Infinitely Losing My Edge
Yeah, I'm losing my edge.
I'm losing my edge.
The kids are coming up from behind.
I'm losing my edge.
I'm losing my edge to the kids from United Kingdom and from Winnipeg.
But I was there.
I was there in 1980.
I was there at the first Cybotron show in Detroit.
I'm losing my edge.
I'm losing my edge to the kids whose footsteps I hear when they get on the decks.
I'm losing my edge to the internet seekers who can tell me every member of every good group from 1961 to 1975.
I'm losing my edge.
To all the kids in Mumbai and Halifax.
I'm losing my edge to the art-school Philadelphia kids in little jackets and borrowed nostalgia for the unremembered nineties.
I'm losing my edge.
I'm losing my edge.
I can hear the footsteps every night on the decks.
But I was there.
I was there in 1971 at the first Big Star practice in a loft in Memphis.
I was working on the mellotron sounds with much patience.
I was there when Nile Rodgers started up his first band.
I told him, "Don't do it that way.
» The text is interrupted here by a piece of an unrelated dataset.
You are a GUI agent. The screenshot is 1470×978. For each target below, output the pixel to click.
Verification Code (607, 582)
You'll never make a dime."
I was there.
I was the first guy playing Davy DMX to the electroclash kids.
I played it at Cafe Wha.
Everybody thought I was crazy.
We all know.
I was there.
I was there.
I've never been wrong.
But I'm losing my edge to better-looking people with better ideas and more talent.
And they're actually really, really nice.
I'm losing my edge.
I heard you have a compilation of every good song ever done by anybody.
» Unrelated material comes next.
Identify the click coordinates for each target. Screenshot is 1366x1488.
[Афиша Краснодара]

Every great song by Black Sheep. All the underground hits.
All The Gun Club tracks. I heard you have a vinyl of every Röyhkä ja Rättö ja Lehtisalo record on German import.
I heard that you have a white label of every seminal rap hit - 1985, '86, '87.
I heard that you have a CD compilation of every good '60s cut and another box set from the '70s.
I hear you're buying a spring reverb and a linndrum and are throwing your macbook out the window because you want to make something real. You want to make a Heavy D & The Boyz record.
I hear that you and your band have sold your chamberlin and bought an arpeggiator.
I hear that you and your band have sold your arpeggiator and bought a chamberlin.
I hear everybody that you know is more relevant than everybody that I know.
But have you seen my records?
Bang On A Can,
Royal Trux,
Gabor Szabo,
Magma,
The Victims,
Technova,
Little Man,
Hardrive,
Electric Prunes,
John Coltrane,
Glambeats Corp.,
The Moody Blues,
Skriet,
10cc,
Ponytail,
Television,
Rufus Thomas,
Con Funk Shun,
Nik Kershaw,
Organ,
JFA,
8 Eyed Spy,
Funky Four + One,
The Saints,
Wolf Eyes,
Jacob Miller,
New Order,
A Flock of Seagulls,
Barclay James Harvest,
Dave Gahan,
Lou Christie,
Agent Orange,
Toni Rubio,
Interpol,
Skaos,
Harpers Bizarre,
Be Bop Deluxe,
Malaria!,
Don Cherry,
Oppenheimer Analysis,
The Toasters,
Cybotron,
The Fugs,
Minutemen,
Basic Channel,
Mantronix,
Fear,
Adolescents,
Ken Boothe,
Stereo Dub,
Connie Case,
Model 500,
The Remains,
Infiniti,
Johnny Osbourne,
The Offenders,
Rites of Spring,
T. Rex,
Gary Puckett & The Union Gap,
Bobbi Humphrey,
the Swans, the Swans, the Swans, the Swans.
You don't know what you really want.
You don't know what you really want.
You don't know what you really want.
You don't know what you really want.
You don't know what you really want.
You don't know what you really want.
You don't know what you really want.
You don't know what you really want.
You don't know what you really want.
You don't know what you really want.
You don't know what you really want.
You don't know what you really want.
You don't know what you really want.
You don't know what you really want.
You don't know what you really want.